On a synergistic learning phenomenon in nonparametric domain adaptation
Ling Zhou, Yuhong Yang
TL;DR
This work analyzes nonparametric regression under covariate shift with potentially unbounded likelihood ratios, deriving the minimax transfer learning rates when using both source and target data. A key contribution is the discovery of a synergistic learning phenomenon (SLP): under certain density-exponent regimes and when the target sample is not too small relative to the source, combining data yields rates faster than either dataset alone. The results cover known and unknown density parameters, extend to density singularities with transfer-singularity points, and include adaptive procedures for unknown smoothness $\beta$, backed by simulations that validate the theoretical rates.

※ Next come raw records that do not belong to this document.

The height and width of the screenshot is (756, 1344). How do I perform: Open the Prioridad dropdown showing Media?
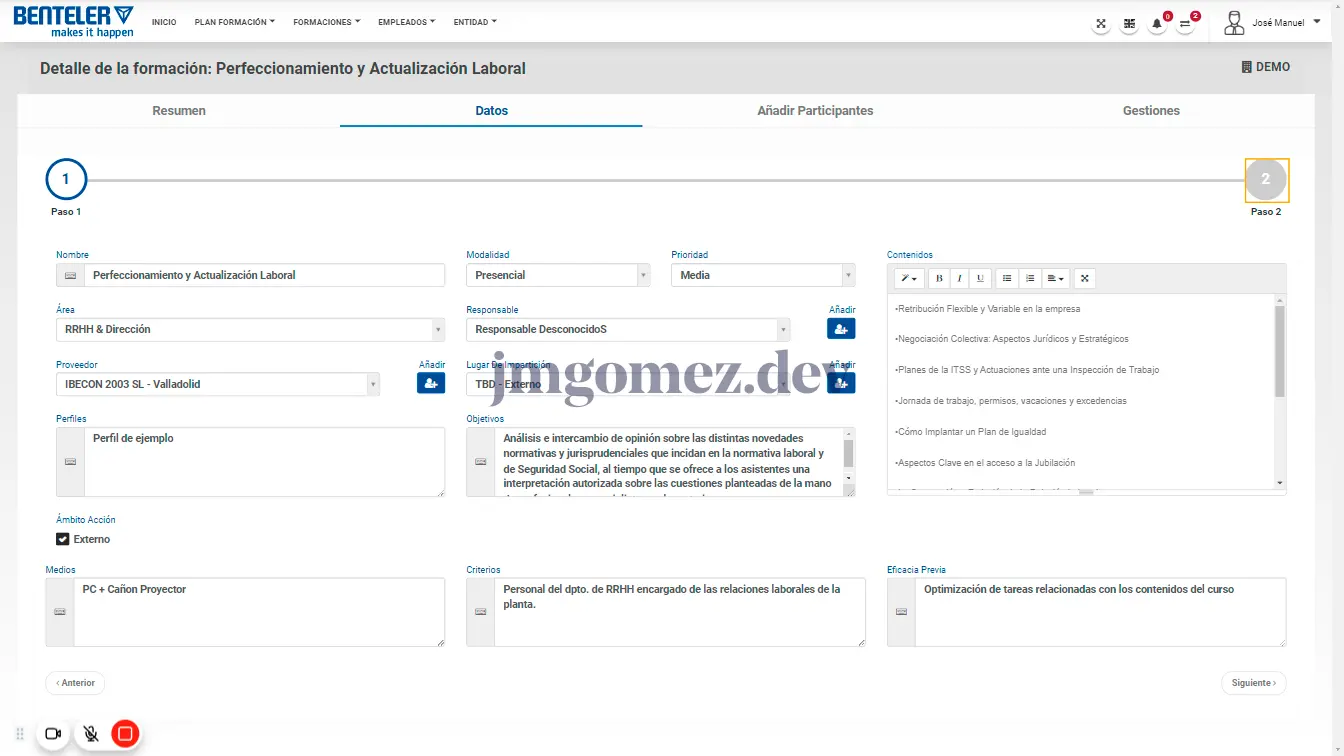(762, 275)
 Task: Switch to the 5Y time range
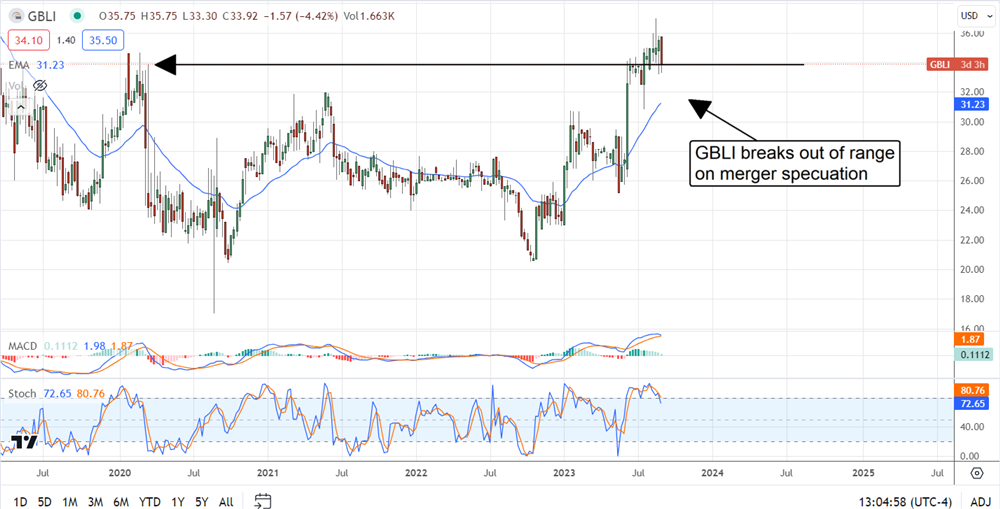pyautogui.click(x=201, y=500)
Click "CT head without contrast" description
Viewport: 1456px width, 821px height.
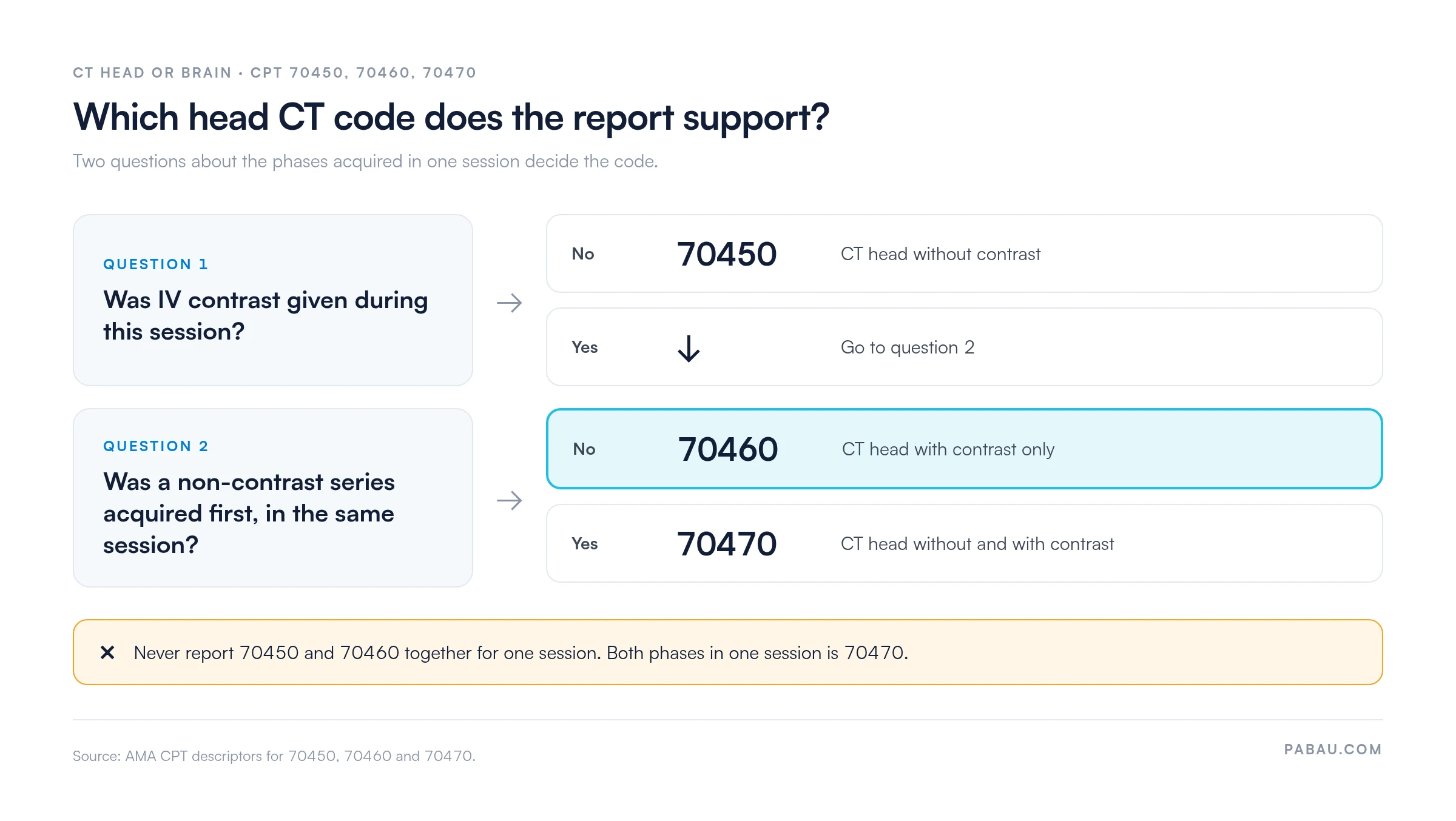point(940,254)
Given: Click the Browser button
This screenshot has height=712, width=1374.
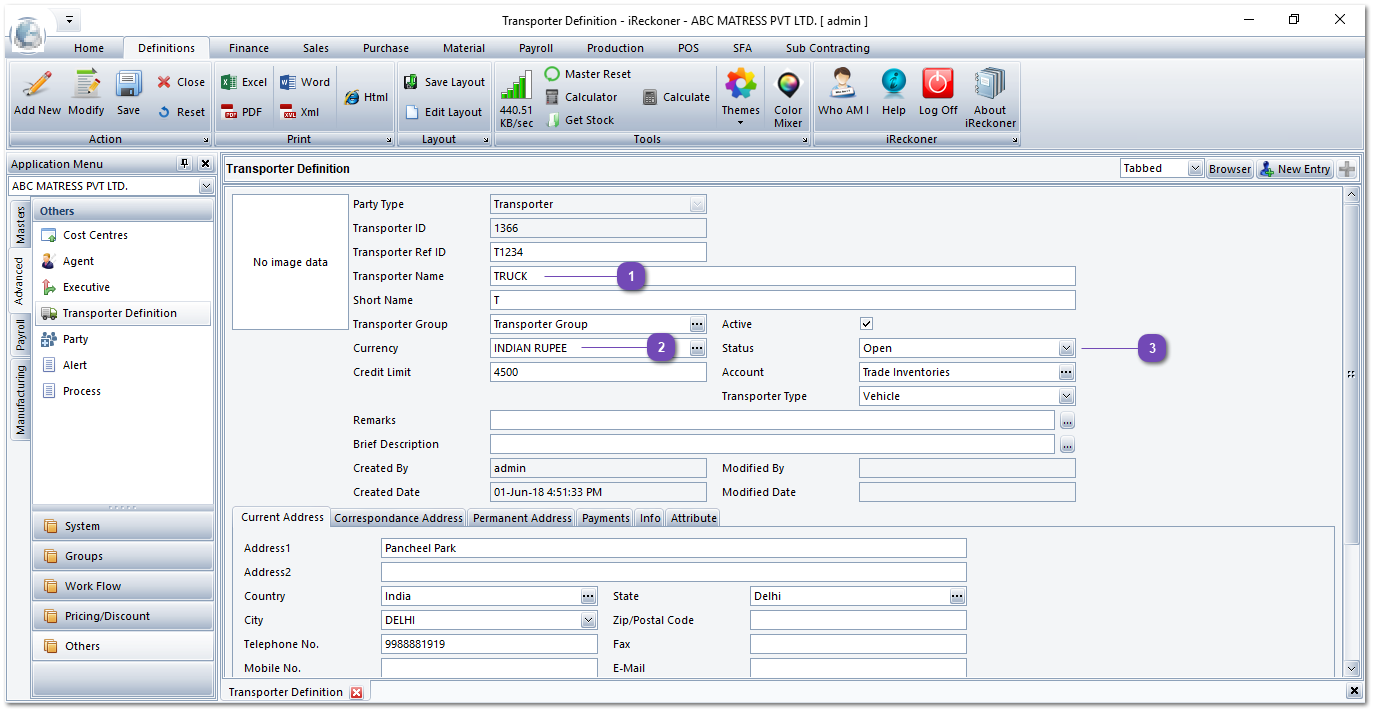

The findings illuminate how density inhomogeneity governs when and how source and target data can synergistically improve learning in domain adaptation for regression. The methods hinge on Hölder-smooth regression functions, Gaussian noise, and density-weighted risks $R_{h_T}$, with optimally tuned estimators (NW and local polynomials) and a spread function $t_n(x)$ governing local bandwidths.
Abstract
Consider nonparametric domain adaptation for regression, which assumes the same conditional distribution of the response given the covariates but different marginal distributions of the covariates. An important goal is to understand how the source data may improve the minimax convergence rate of learning the regression function when the likelihood ratio of the covariate marginal distributions of the target data and the source data are unbounded. A previous work of Pathak et al. (2022) show that the minimax transfer learning rate is simply determined by the faster rate of using either the source or the target data alone. In this paper, we present a new synergistic learning phenomenon (SLP) that the minimax convergence rate based on both data may sometimes be faster (even much faster) than the better rate of convergence based on the source or target data only. The SLP occurs when and only when the target sample size is smaller (in order) than but not too much smaller than the source sample size in relation to the smoothness of the regression function and the nature of the covariate densities of the source and target distributions. Interestingly, the SLP happens in two different ways according to the relationship between the two sample sizes. One is that the target data help alleviate the difficulty in estimating the regression function at points where the density of the source data is close to zero and the other is that the source data (with its larger sample size than that of the target data) help the estimation at points where the density of the source data is not small. Extensions to handle unknown source and target parameters and smoothness of the regression function are also obtained.